The total number of ICU admission was 2237 (11.38% of total hospital admission (19,659)) and among which 287 patients were readmitted, so 1950 cases were included in this mortality analysis. The number of both hospital and ICU admission was highest during the wet summer and lowest in the winter season. It seems that personnel fall sick more in the hot and humid environment than that of in the dry and winter season. The number of civil entitled patients was on the top among the patients treated in ICU because the pediatric and obstetric patients are in that population. Naturally, the death rate among the geriatric patients was high (12.26%), and the male preponderance among the patients (2.41:1) and in the deceased (4.38:1) was comparable to other studies.[15,20,21] However, the death rate in pediatric group (2.39-2.56%) resulted in this study is imperfect, which is quite high in other studies.[22,23] Not including the neonates and infants treated in pediatric ICU was one of the limitations of this study.

Ischemic heart disease (IHD) was the prime cause of death (20%) which is conformed to the findings of other reports.[24] The highest incidence of death occurred during 1–3 days of ICU stay (34.28%) which indicates that the first 72 h in ICU is the most crucial period of intensive care.[22] The number of medical patients treated in ICU was about thrice (62.87% medical vs. 21.79% surgical) of the surgical patients and 41.42% cases received medical treatment and 15.71% had surgical management among the deceased. However, the death rates in the both types of cases were almost similar (2.36% medical vs. 2.58% surgical) because the patients with severe terminal illnesses (10.03% mortality) were calculated in a separate group where most of them were medical cases. Moreover, the higher number of medical cases, variability in admission criteria, and supports from postoperative ward to the surgical patients played the additional roles to yield the similar mortality rates between these two disciplines. However, medical patients are at the higher risk of hospital mortality (23% vs. 14% for operative admission) because of their greater severity of illness in terms of acute physiological derangement and un-optimized comorbidity.[15,17] One multicenter cross-sectional Japanese study also reported similarly that a number of medical cases were much higher (61.1%) and surgery cases admitted ICU and mortality rate in ICU was found 2.5 time higher than hospital morality rate.[25] The current study result may have been affected by the local conditions of the health system and medical treatment, diagnostic system, and many confounding factors.

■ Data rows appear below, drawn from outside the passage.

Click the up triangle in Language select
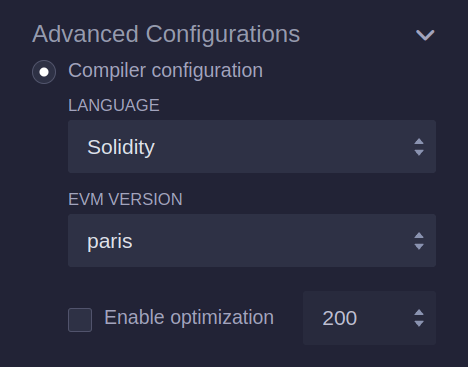419,141
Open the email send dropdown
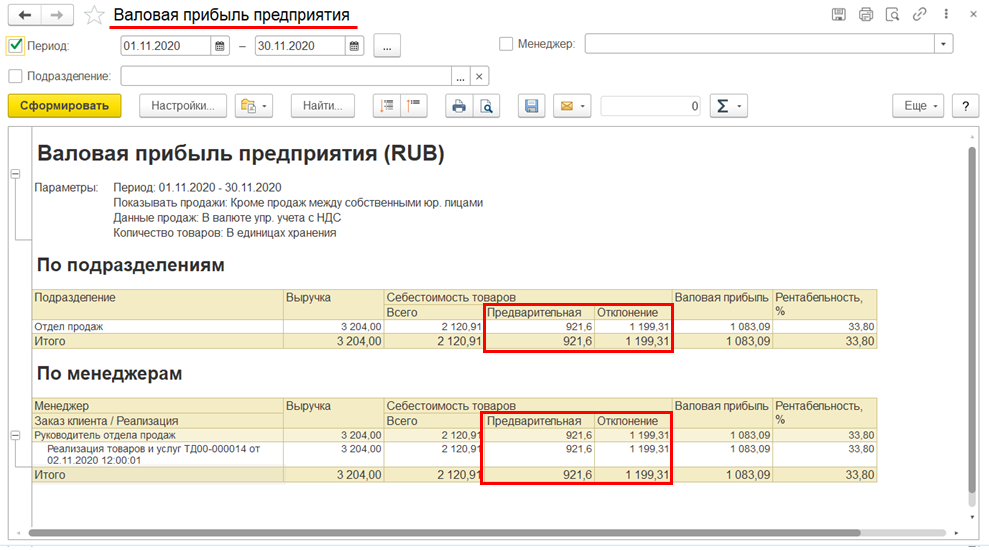This screenshot has height=550, width=989. tap(573, 106)
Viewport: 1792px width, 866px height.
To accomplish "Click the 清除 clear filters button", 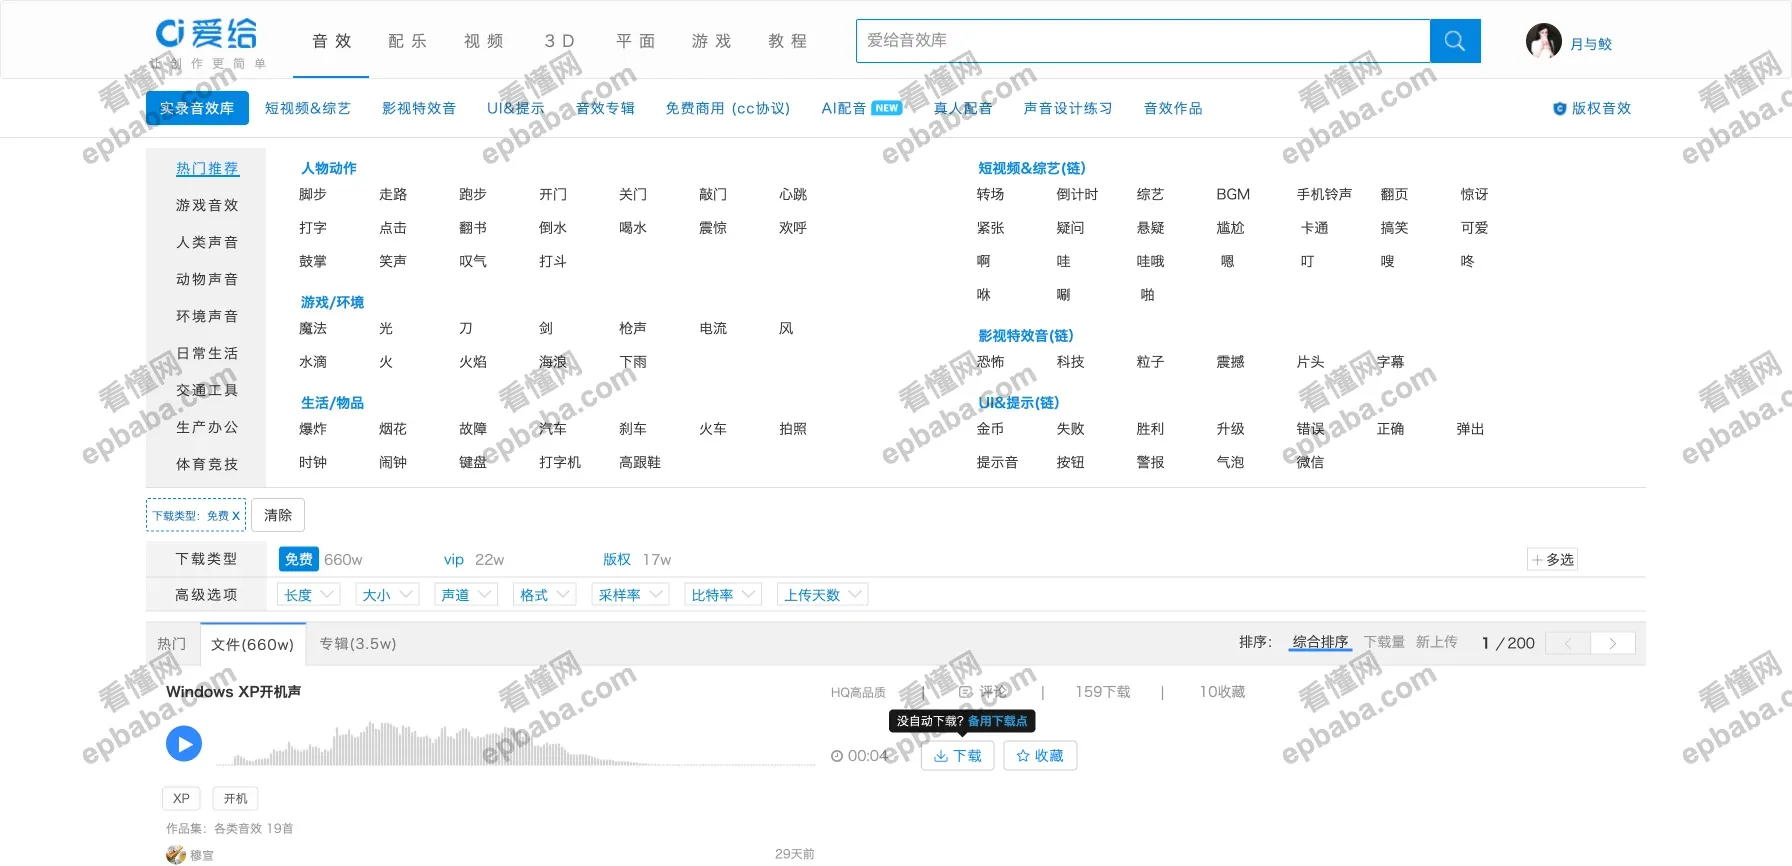I will click(x=278, y=515).
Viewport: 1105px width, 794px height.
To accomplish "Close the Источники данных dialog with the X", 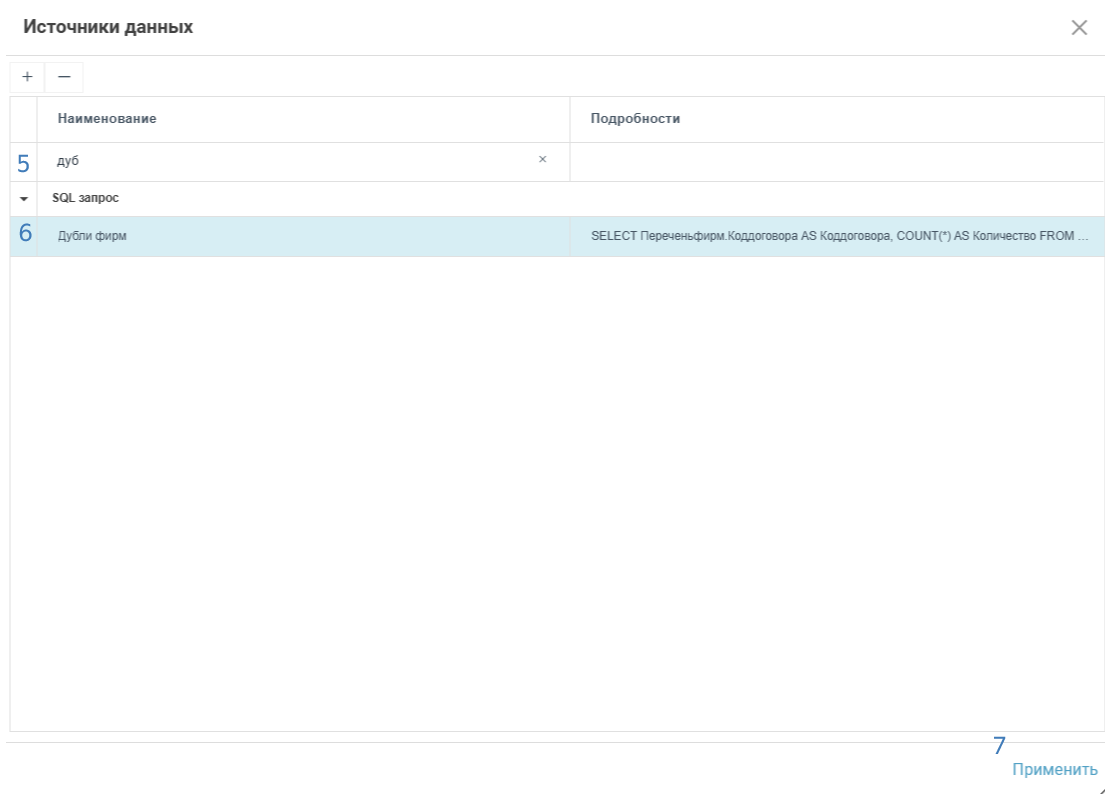I will coord(1080,28).

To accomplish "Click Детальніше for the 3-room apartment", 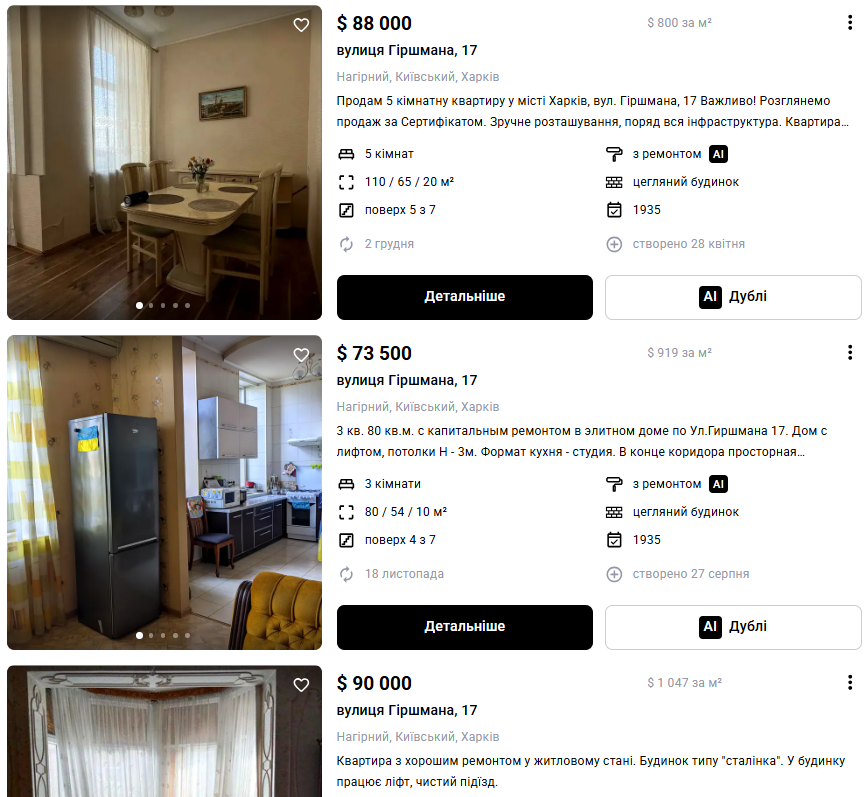I will click(x=464, y=627).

Retrospective study has its own limitation. Controls are often recruited by convenience sampling and are thus not representative. It has tendency of selection, recall, and misclassification bias. Only determines association but fail to detect cause and need very large sample size.[26,27,28,29] Therefore, prospective study is advocated to obtain a better result to implement better policy planning.

CONCLUSION

Mortality in ICU patients remains high. IHD (20%) was the prime cause of death which is consistent with the findings of other reports. The highest incidence of death occurred during 1–3 days of ICU stay (34.28%) which indicates that the first 72 h in ICU is the most crucial period of intensive care. IHD is remaining as the most important cause of mortality in our community although many countries have achieved reduction in rates of deaths due to IHD through modifying life style and healthcare delivery. Reported factors associated with ICU mortality are partly conflicting. Differences in statistical methods used to estimate the mortality and to identify the prognostic factors may contribute to these discrepancies. ICU mortality analysis should focus on advances in the managements of critical illness, training of intensive care providers, improvement in healthcare resources, and the prevention of iatrogenic complications.

Financial support and sponsorship

Nil.

Conflicts of interest

There are no conflicts of interest.

Acknowledgment

The authors express their sincere thanks to the staffs of ICU and hospital record section for retrieving the necessary documents and data.